== Task instructions ==
From first line to last, print the records exactly, but leave out the pictures.

Start of Exercise data

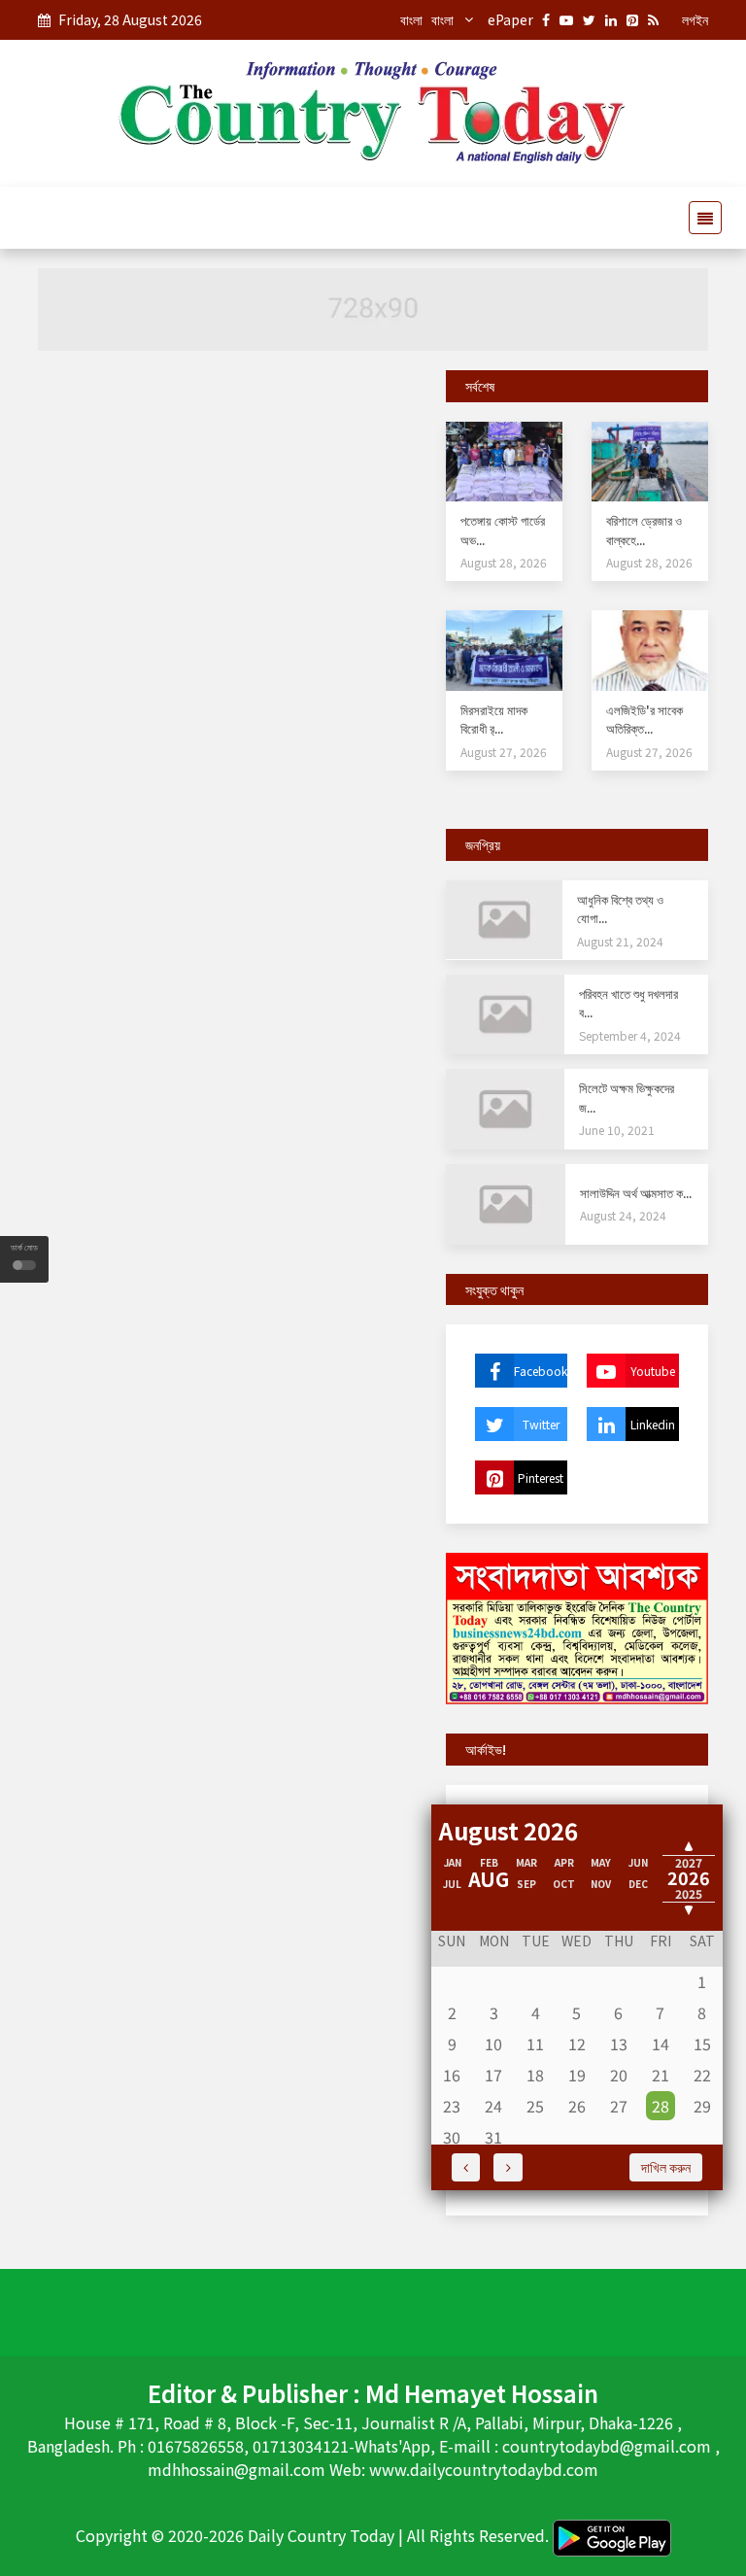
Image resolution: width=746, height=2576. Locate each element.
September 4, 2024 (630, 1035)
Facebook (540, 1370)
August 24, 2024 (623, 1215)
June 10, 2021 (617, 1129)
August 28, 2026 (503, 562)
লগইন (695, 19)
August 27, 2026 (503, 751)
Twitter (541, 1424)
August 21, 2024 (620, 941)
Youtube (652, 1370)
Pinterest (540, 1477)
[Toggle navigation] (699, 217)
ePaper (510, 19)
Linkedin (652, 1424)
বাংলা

End of Exercise data

== Task output ==
Image resolution: width=746, height=2576. Locate each element.
September 4, 2024 (630, 1035)
Facebook (540, 1370)
August 24, 2024 (623, 1215)
June 10, 2021 (617, 1129)
August 28, 2026 (503, 562)
লগইন (695, 19)
August 27, 2026 (503, 751)
Twitter (541, 1424)
August 21, 2024 (620, 941)
Youtube (652, 1370)
Pinterest (540, 1477)
[Toggle navigation] (699, 217)
ePaper (510, 19)
Linkedin (652, 1424)
বাংলা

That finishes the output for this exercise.